ELIZABETH ARNOLD: Well, turnout has been low, and that's typical for a mid-term election year. It's been compounded by the good economy. But I wouldn't go so far to say that voters are apathetic. In the Oregon primary a few weeks ago—there's a new elected position called Superintendent of Public Instruction—16 people ran for that position. I don't think that that's—I think what's going on is voters are looking for a different way to participate, a more effective way to participate, and they used to be mad at Washington. Now they don't really expect that much from Washington, and they're looking locally. There's great interest in city council races and sheriffs' races and races like superintendent of public instruction.
JIM LEHRER: Yes. Go ahead, Andy.
ANDREW KOHUT: But if we look at the primaries that have been held so far, there have been nine primaries that had both gubernatorial and Senate races. Four years ago those primaries averaged a participation rate of 22 percent, as they did in 1990. It was 18 percent in 1998. So far, this lower interest is, indeed, translating into fewer votes. And if we were to apply that to the 36 or 37 percent who normally vote in mid-term, we could get them real close to 30 percent, only 30 percent of American voters voting. Now it's too early to—people haven't figured this one out. They haven't thought about what they're going to do on the first Tuesday in November, but the early signs are not good.
JIM LEHRER: How do you read the signs?
DAVID BRODER: I think both Andy and Elizabeth are right in terms of this driving the current situation. There's one other thing that we need to mention as a reason for people being turned off in Washington. They think the press in Washington is preoccupied with scandal stories, and they're sick of it, and they have an accurate sense that not much else is really being done here. But the caution I would have is that if we'd been having this discussion four years ago, I don't think any of us would have been smart enough to see the Republican sweep that, in fact, developed. My great friend and mentor, the late Jim Roe, used to caution me, David, there is always a trend. Sometimes you see it early; sometimes you see it late.
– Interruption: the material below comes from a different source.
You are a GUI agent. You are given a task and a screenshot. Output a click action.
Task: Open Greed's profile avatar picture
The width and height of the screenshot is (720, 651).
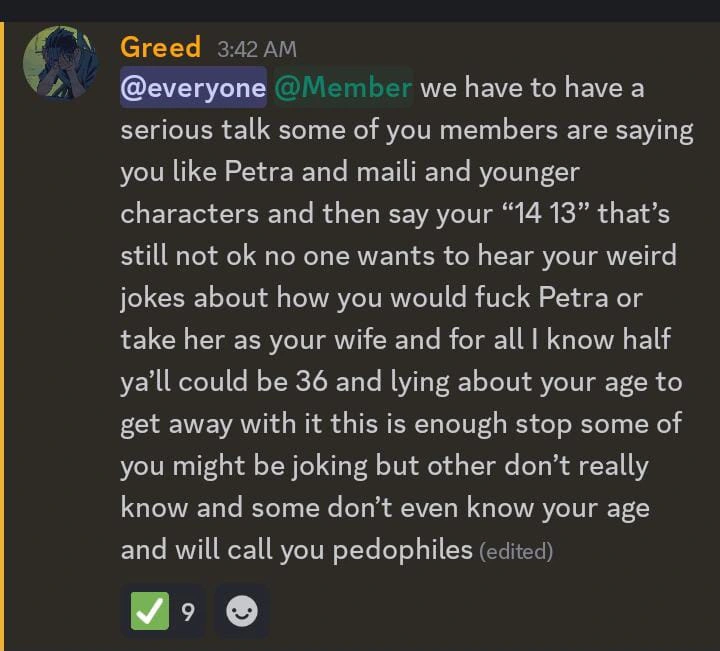point(60,62)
I'm not sure that in the end we won't see that there is something moving up there.
JIM LEHRER: What do you want to add to that?
RON BROWNSTEIN: Well, the only trend—the interesting trend that's out there, beside—there's a difference between low interest because people are angry and cynical and turned off from Washington and low interest because they're basically feeling better about the direction of the country than they have really at any time for a sustained period in the last 20 years or so, and what you saw in the California race, I think it's quite revealing—
JIM LEHRER: The governor—
RON BROWNSTEIN: the governor's race—where Al Checchi, the businessman, spent $40 million basically saying send me to Sacramento to turn this place upside down and to really shake it up and to make big bold change, and he was beaten by a candidate who—a professional politician, a career politician—I mean, the ultimate opprobrium—Gray Davis, who said, look, I can make—you know, I can tinker here and there and I can make this thing work a little better, but we're moving in the right direction and we don't need that kind of fundamental change. I think that's a message that we're probably going to hear more of in the fall and people will be less afraid to talk about having—being part of the political system because the political system is producing somewhat better results on a whole series of questions.
JIM LEHRER: Okay. Elizabeth, gentlemen, thank you all very much.